What is the listing cost difference between a Catalist and Mainboard listing?

  Catalist Mainboard
Continuing sponsor fees 50,000 - 250,000 * -
Annual Listing Fees (to SGX)
- Fees varies according to market capitalisation
Waived for 1st 3 years
(15,000-50,000 from 4th year)
25,000-100,000
Total 50,000-250,000 for 1st 3 years
(65,000-300,000 from 4th year)
25,000-100,000

* estimates are extracts taken from newspaper

The decision on whether to upgrade to mainboard or not will not be based on cost alone. Other factors such as corporate visibility and trading liquidity will also need to be considered. We will make the necessary announcements when appropriate.  

Dear David Loh, you wrote:

The Australia market grew the most despite the ongoing recession. Why is that so?

We believe that the Australian market is less competitive for the type of products that we supply as most of the chemical demand from this market is imported.

Dear Gerald Toh, you wrote:

a. Oil prices has been rising lately. Will this impact MegaChem's profit in the 2nd half of the year?

b. I've noticed you've repaid quite abit of your short term debt. Will it affect your cashflow?

a. An increase in oil prices has in general the following impact on chemicals:

  • Higher raw material costs affect companies that produce basic chemicals, commonly known as the commodity chemicals, as the content of oil in such upstream products are high.

  • While companies that produce specialty chemicals are not immune to increases in oil prices, they are slightly less susceptible to the pressures faced by commodity chemical companies as they are more focused on targeted applications and markets. These include downstream products whose oil contents are smaller.

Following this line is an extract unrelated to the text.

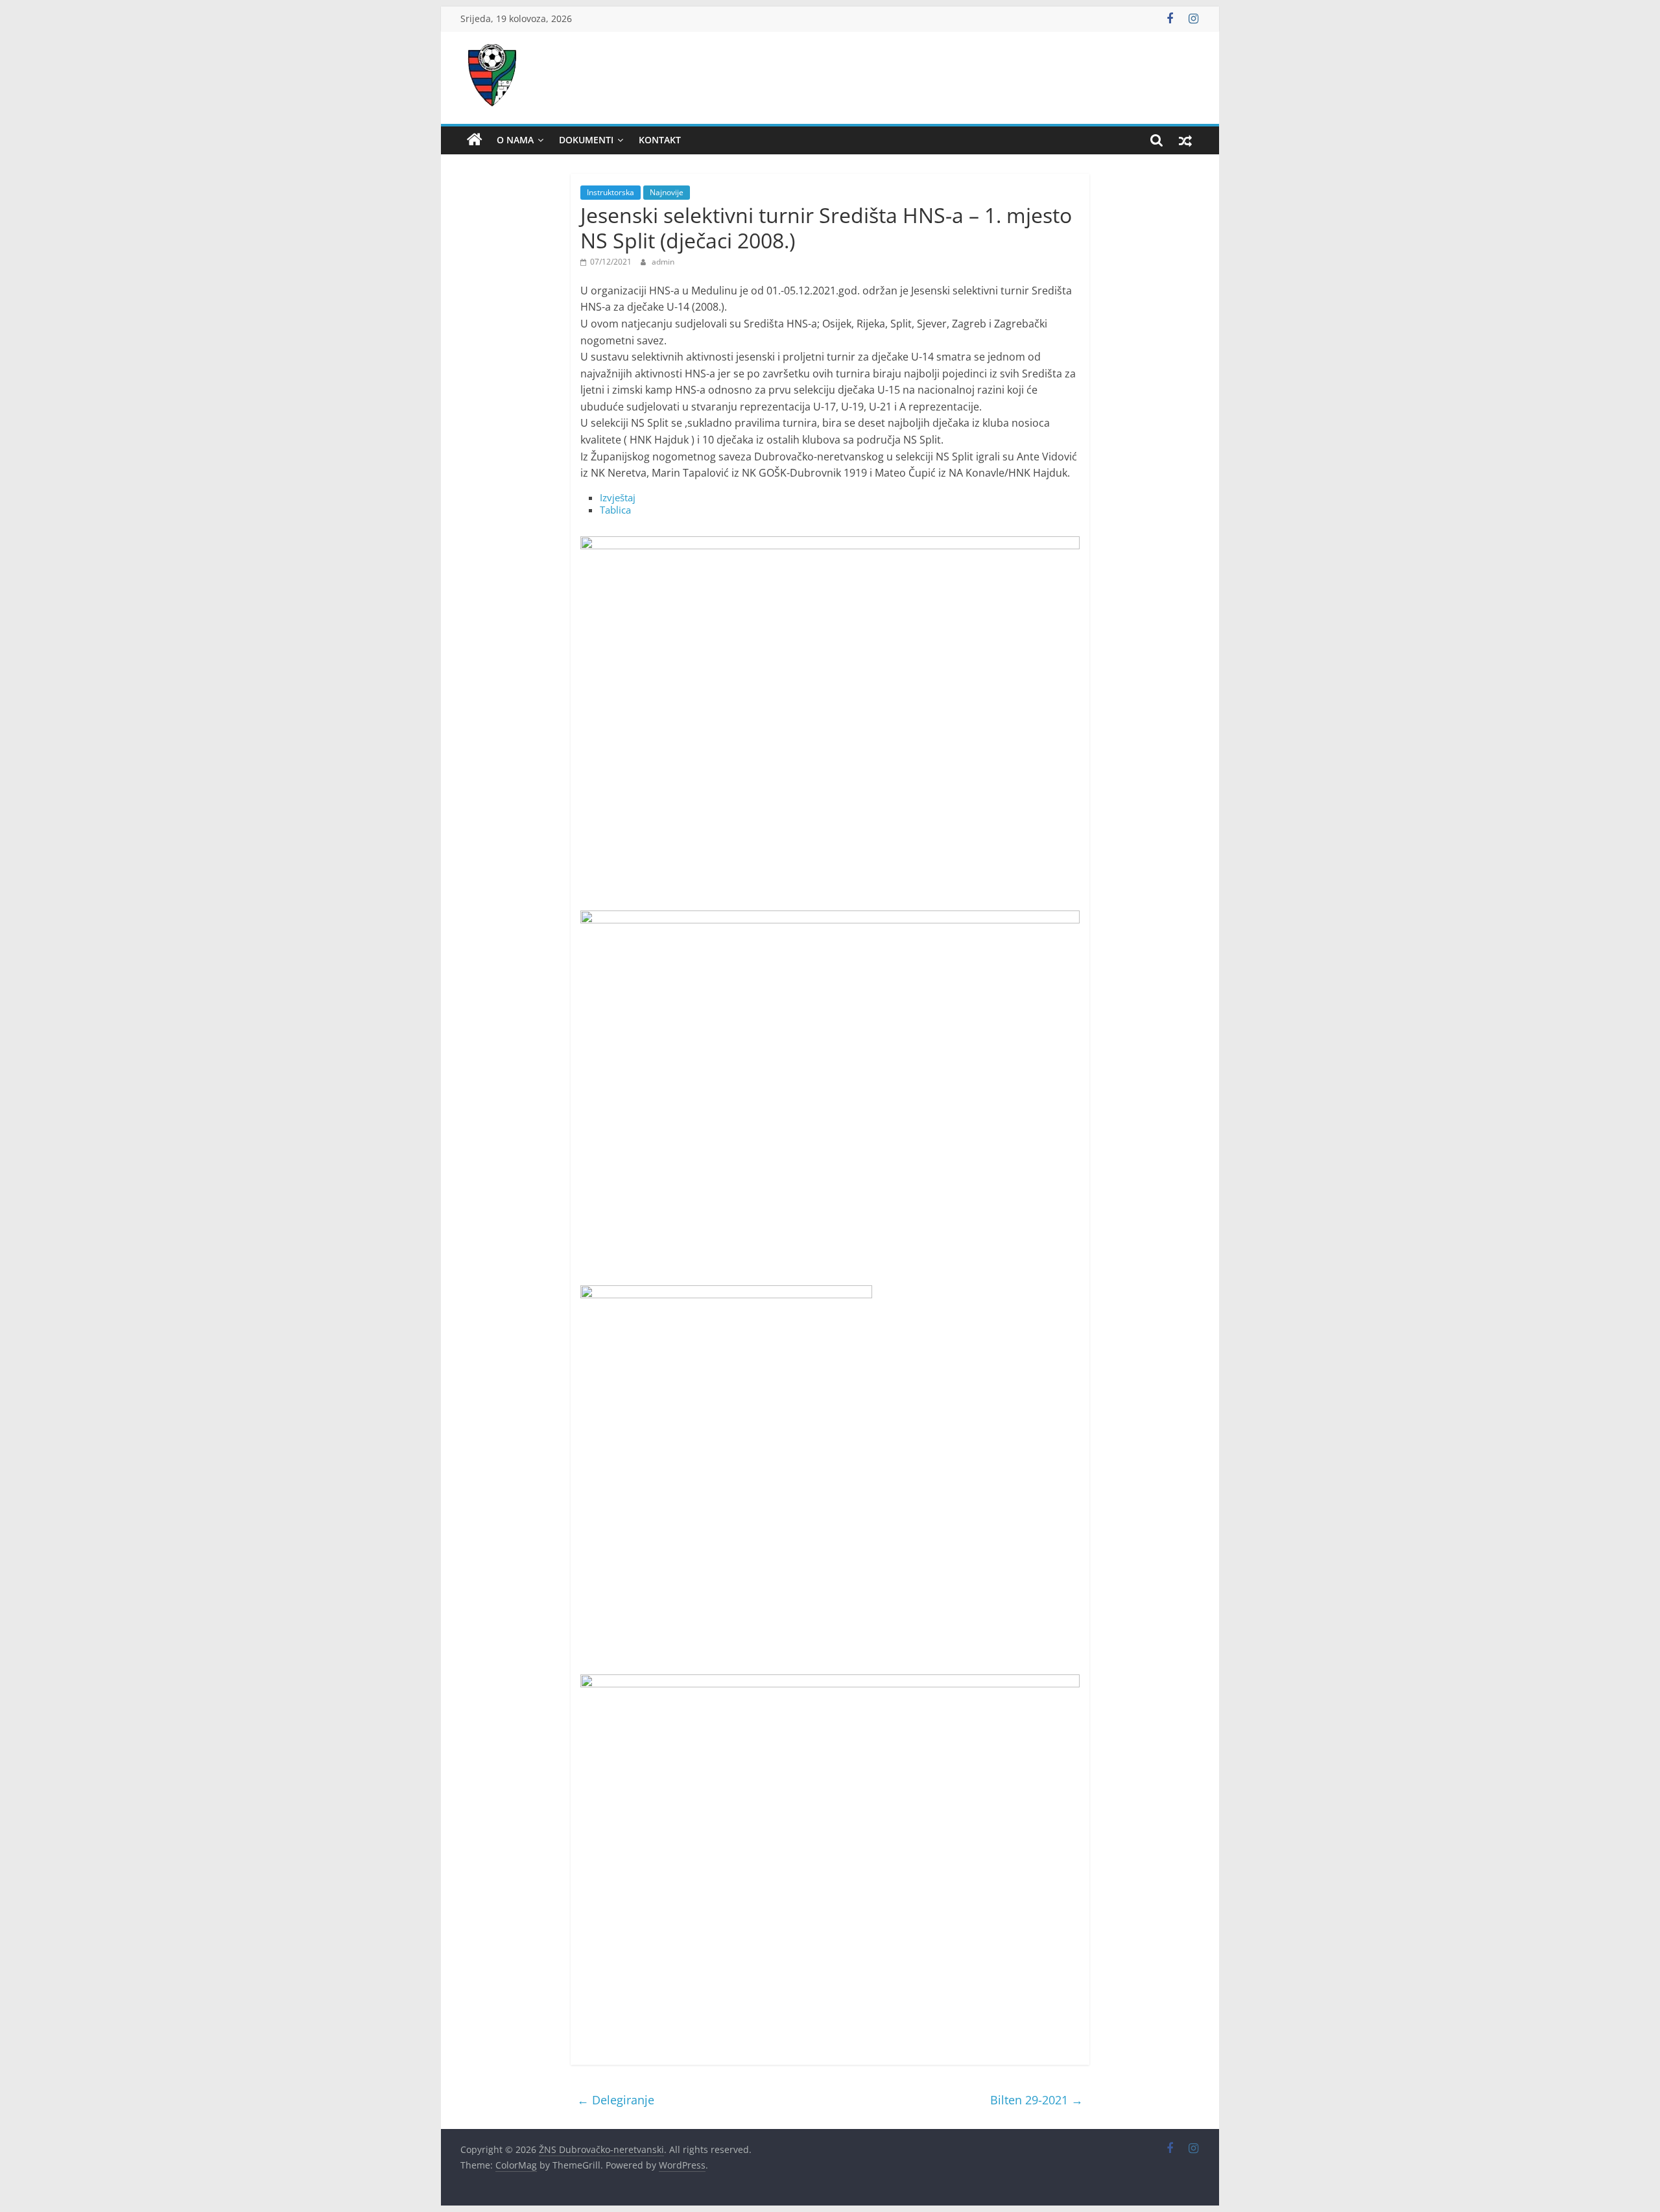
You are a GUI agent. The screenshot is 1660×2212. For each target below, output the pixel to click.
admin (663, 261)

As we are mainly in the specialty chemical business, the direct impact of higher oil prices on MegaChem is less as compared to a commodity chemical company, as evident in the past. In general, we have been able to maintain gross profit margins at about 20%. In addition, we are able to adjust to any oil price changes fairly quickly, allowing us to avoid any significant impact from increases in oil prices.

b. The reduction in borrowings had no impact on our cashflow. In fact positive cashflow from reduction in inventory enabled us to reduce borrowings.

Dear Investors,

Thank you for all your questions and your interest in MegaChem Limited. We have come to the end of this Q&A session.
 
We have enjoyed the session and have learnt much from your questions. We hope that through this Q&A, you have gained better insights to our Company and our operations.